Em um trabalho seminal de 2008, o Prof. Marcos Cintra estimou que, em São Paulo, os congestionamentos acarretam um custo anual de R$ 33,5 bilhões, valor que estaria chegando à casa dos R$ 40 bilhões, considerando-se o contínuo agravamento das condições de circulação verificado nos últimos anos. Para uma cidade cujo PIB é da ordem de R$ 450 bilhões, tem-se um comprometimento de praticamente 10 % da soma da riqueza local apenas devido aos constantes congestionamentos do sistema viário.
Quando se analisa o crescimento da frota, a velocidade de expansão do sistema viário e da rede de transporte coletivo, as perspectivas não são alentadoras. Em um cenário como este, é inevitável a adoção de medidas de peso – no caso, o pedágio urbano.
A percepção comum do pedágio urbano é que se trata de uma solução genérica para os congestionamentos. Uma conceituação mais rigorosa indica que se trata de um sistema de cobranças para se transitar em vias ou áreas congestionadas. A literatura técnica em inglês se refere a este encargo como congestion charging. As congestion charges asseguram uma contribuição financeira de quem utiliza o sistema viário congestionado. Além de inibir viagens não essenciais, com os recursos arrecadados pode-se melhorar o sistema de transporte coletivo e implementar políticas de estímulo ao transporte não motorizado.
Num ano de eleição municipal a discussão do tema é reavivada. Aqui em São Paulo a controvérsia foi alimentada pelos recentes artigos e editoriais do jornal Folha de São Paulo, com o apoio de uma extensa reportagem da ”Veja São Paulo” da semana de 20 de junho.
Ocorre que nem sempre o assunto é tratado com o devido cuidado, e muitas vezes o que assistimos é um verdadeiro “Fla-Flu” da mobilidade urbana; um festival de imediatismo, oportunismo e discurso eleitoreiro.

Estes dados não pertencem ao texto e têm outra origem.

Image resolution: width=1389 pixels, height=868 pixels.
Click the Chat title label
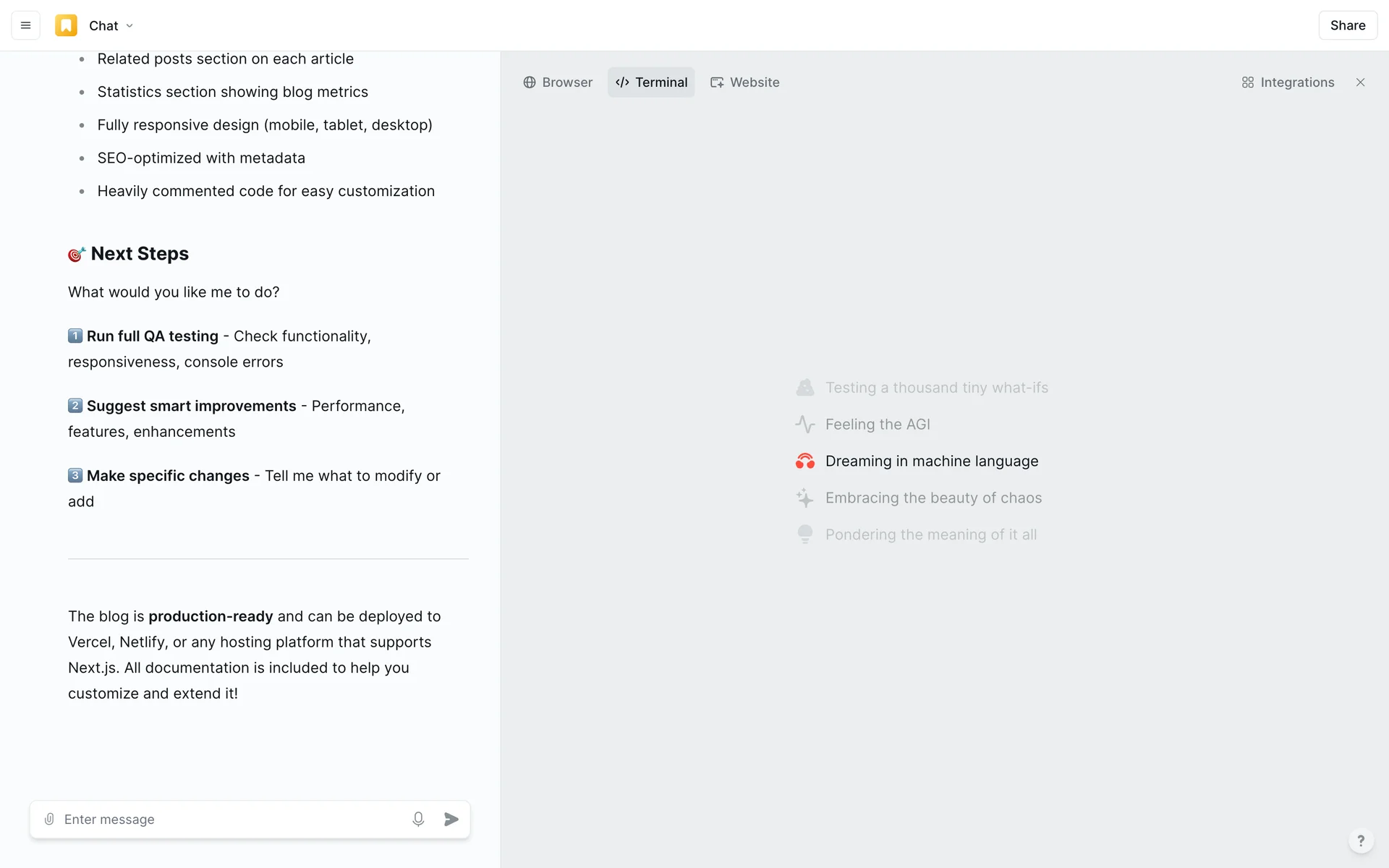103,25
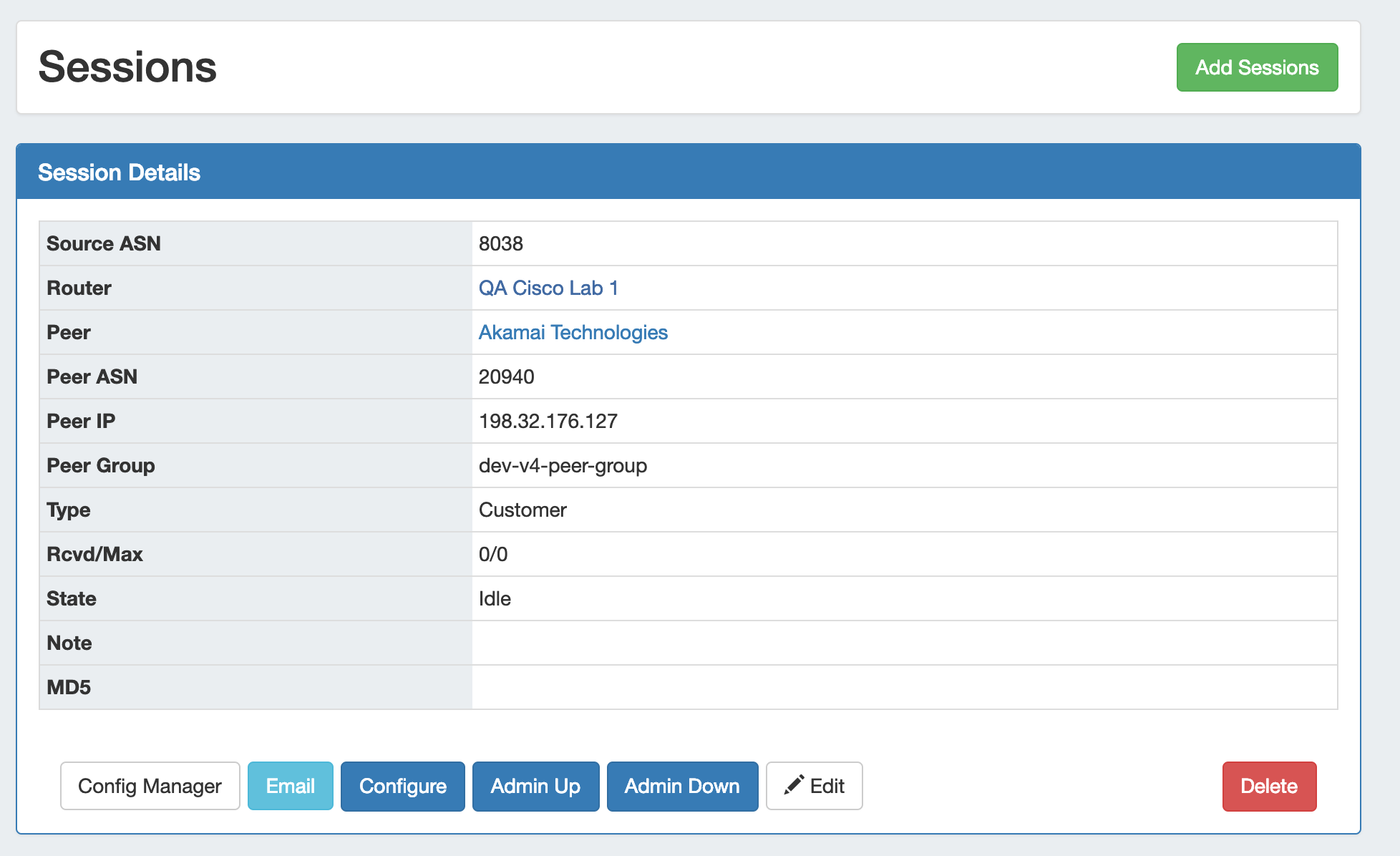The image size is (1400, 856).
Task: Click the Customer type value
Action: click(522, 510)
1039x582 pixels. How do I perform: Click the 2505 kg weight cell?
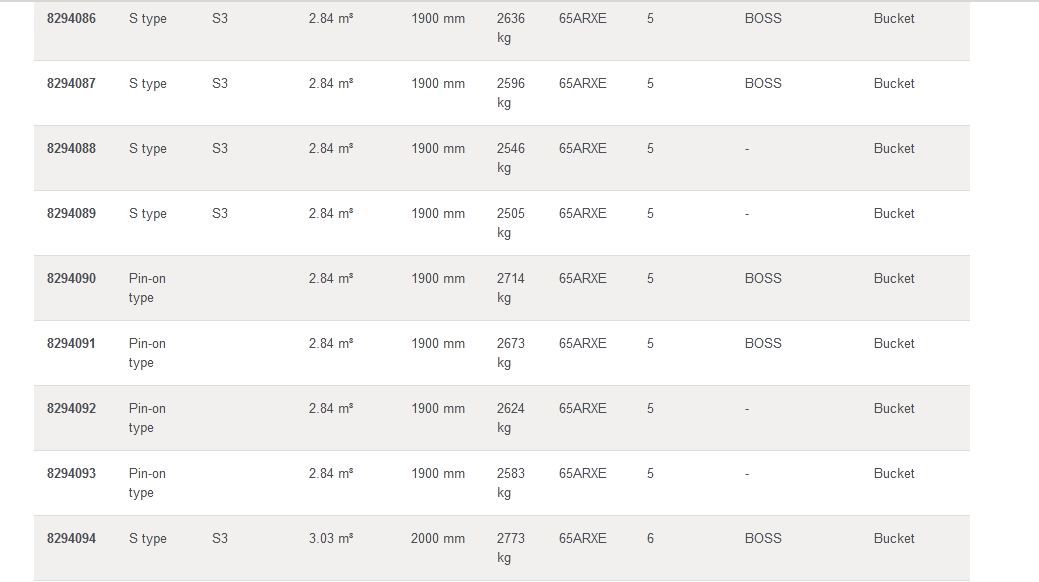click(x=510, y=223)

Alguns opositores (em especial aqueles que almejam um cargo eletivo tentando agradar a todos) enchem a boca e afirmam que “primeiro é preciso melhorar o transporte coletivo, depois discutiremos o pedágio urbano”. É um argumento preguiçoso. Não olha o problema como um todo. Apenas para dar um exemplo da falácia – a cidade de Londres tem a maior rede de metrô do mundo, complementada por um sistema de transporte coletivo por ônibus, e lá foi implantado o modelo hoje mais emblemático de pedágio urbano do mundo.
Não é razoável esperar a rede do metrô passar dos atuais 70,6 km para os 184,2 previstos para 2020 para então pensar em uma medida de restrição para o transporte individual. A frota de veículos particulares não vai esperar, e as perdas anuais com os congestionamentos apenas tendem a aumentar.
Mesmo que se inicie agora, a discussão séria do pedágio urbano em São Paulo já começa tarde. Em Londres, onde o pedágio urbano entrou em operação no dia 17 de fevereiro de 2003, os primeiros estudos sobre o mecanismo datam de 1962, quando o Ministério dos Transportes do Reino Unido instalou um comitê para estudar, do ponto de vista técnico e econômico, a implementação de um pedágio urbano no centro de Londres. O Smeed Report (como ficou conhecido o relatório final dos estudos) concluiu que a melhor solução seria cobrar diretamente do usuário pelo uso da via.
Claro que as experiências como as de Londres, Estocolmo, Cingapura permitem que hoje, o tempo de maturação do processo seja muito menor. Mas não há como fazê-lo no calor de uma disputa eleitoral, sem correr o sério risco de comprometer a idéia.
O pedágio urbano é uma medida radical (inevitável, o meu ver), cuja implantação requer, além de um firme compromisso político, embasamento técnico e uma ampla e séria discussão. Estou seguro de que não haveria lugar mais adequado para a condução deste processo que o nosso Instituto de Engenharia.